→ **EXTRAIT À LIRE**

Si l’on en croît l’auteur, certains écrits, certains films, voire certaines publicités, ont tendance, de manière explicite ou, parfois, plus subreptice, à faire la promotion de l’islam et du Coran, « religion de l’équilibre objectif, éloigné des extrêmes », « retour au pur monothéisme abrahamique », tout en dénigrant les deux autres religions monothéistes. « Inquiété par le travail de sape que la prétendue modernité fait subir aux fondements vétérotestamentaires de notre civilisation », Michel Arouimi veut réagit de manière forte et sans ambages.

L’auteur examine de près l’ouvrage de Michel Dousse « Dieu en guerre : la violence au cœur des trois monothéismes » (Éditions Albin Michel, 2002), 

Dousse, qui considère Israël comme responsable de la guerre sainte, présente Yahvé comme homme de guerre. Parallèlement, nous dit, Michel Arouimi, il « oppose à la guerre ‘dramatisée et sacralisée liturgiquement’ de la Bible, la guerre ‘codifiée’ du Coran ».

Autres auteurs montrés du doigt et même fustigés: Philippe d’Arcy, auteur d’un essai « Du terrorisme au Christianisme. Dieu est-Il Meurtrier ? « (2008) où Arouimi voit « la mise en avant d’un Moïse pervers, sadique et criminel », Moïse, « chef d’une mafia », « atteint de crises de paranoïa ».

« Le lecteur de l’essai de d’Arcy est incité à reconnaître dans le terrorisme islamique un rejeton abrahamique de l’Ancien Testament. D’Arcy n’hésite pas à présenter Moïse comme une préfiguration de ‘Ben Laden’ ». Ou encore : « La pensée de d’Arcy est exemplaire des comportements mentaux de notre époque, agités par une giration du sens éperdue qui leur tient lieu de dynamisme. C’est peut-être un signe de la proximité méconnue de la pensée occidentale avec le terrorisme islamique ». Des lignes qui font véritablement frémir !

→ **CONTENU DES DONNÉES**
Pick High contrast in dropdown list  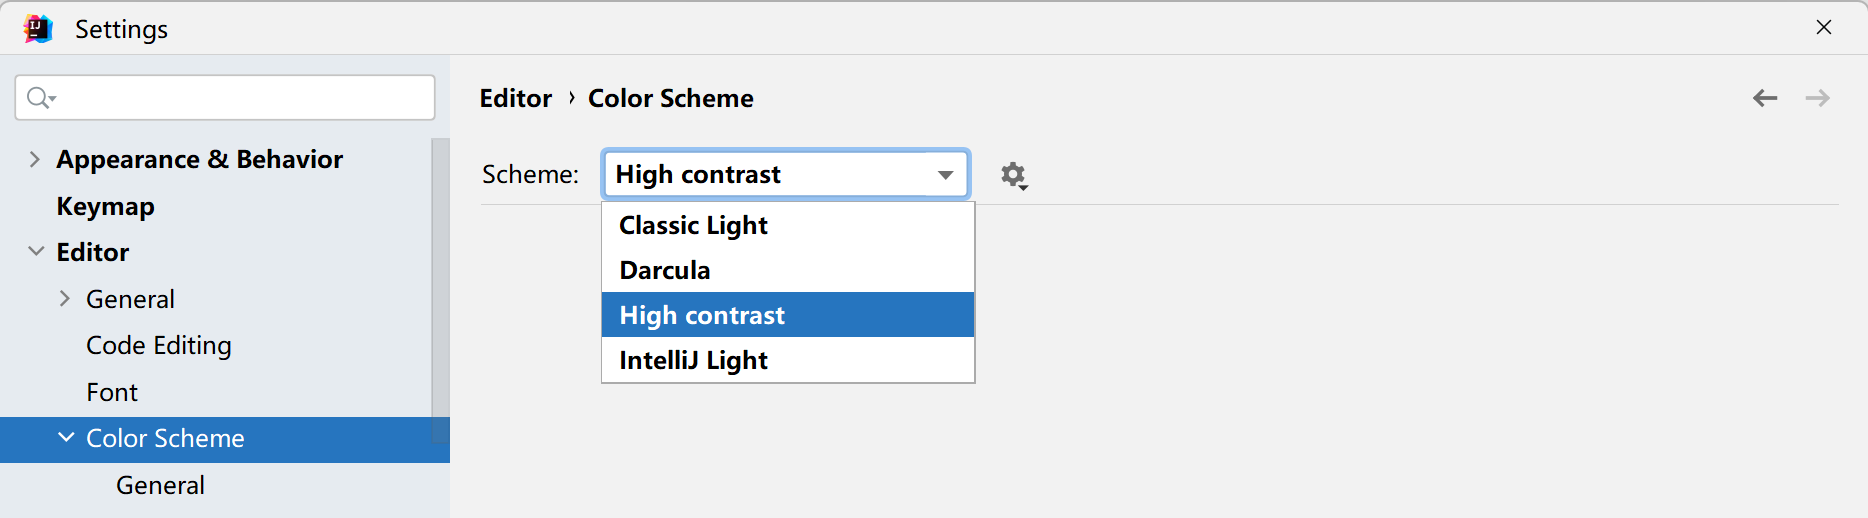pos(702,315)
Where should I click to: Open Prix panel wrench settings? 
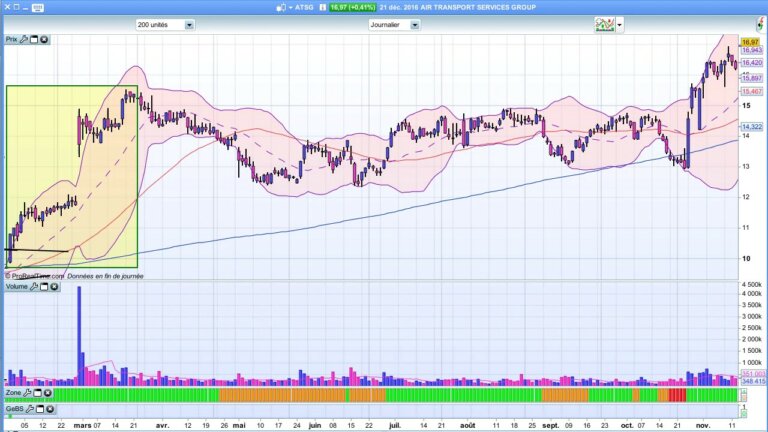(x=24, y=40)
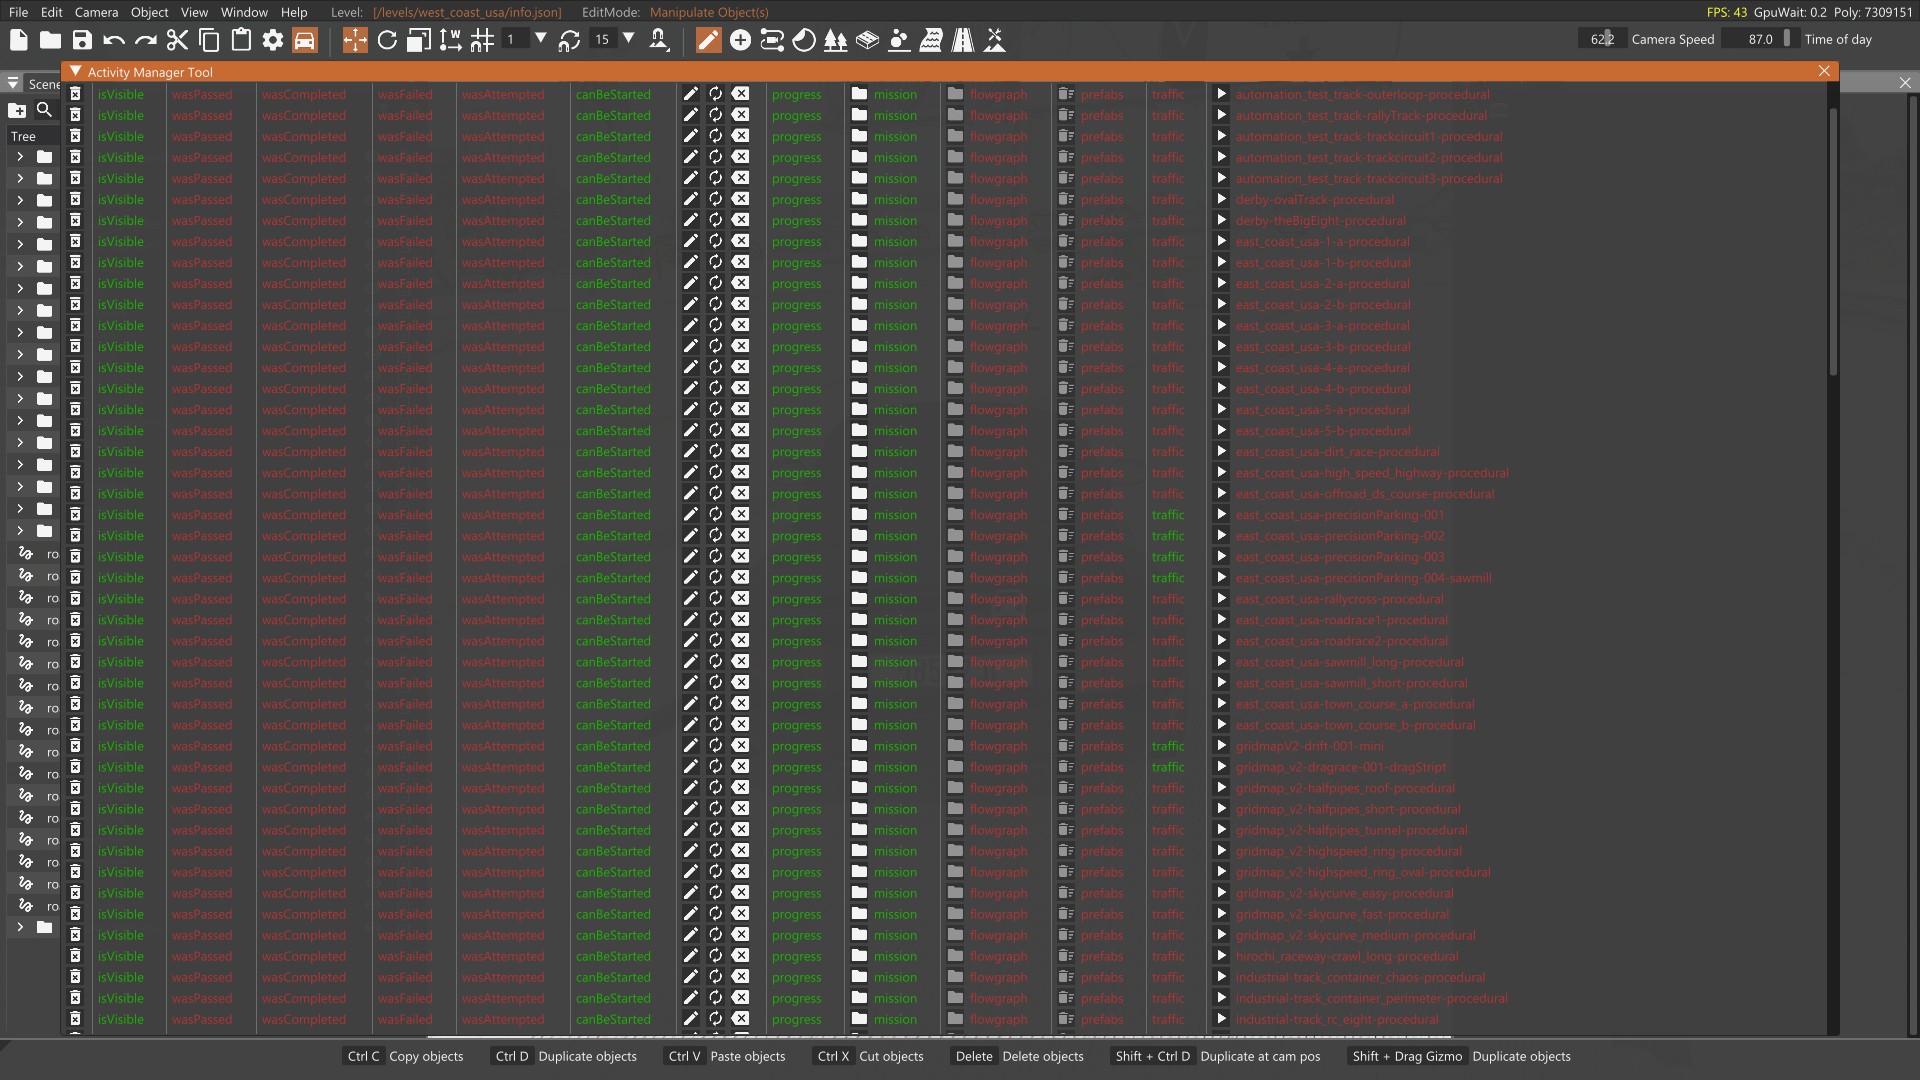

→ **CONSIGNE**
Répondez aux questions suivantes d'après l'extrait à lire :
1. Quel ouvrage de Michel Dousse l'auteur examine-t-il, et en quelle année a-t-il paru ?
2. Comment Dousse présente-t-il Yahvé ?
3. De qui d'Arcy présente-t-il Moïse comme une préfiguration ?

→ **RÉPONSE**
1. Il examine « Dieu en guerre : la violence au cœur des trois monothéismes », paru en 2002.
2. Il le présente comme homme de guerre.
3. D'Arcy le présente comme une préfiguration de Ben Laden.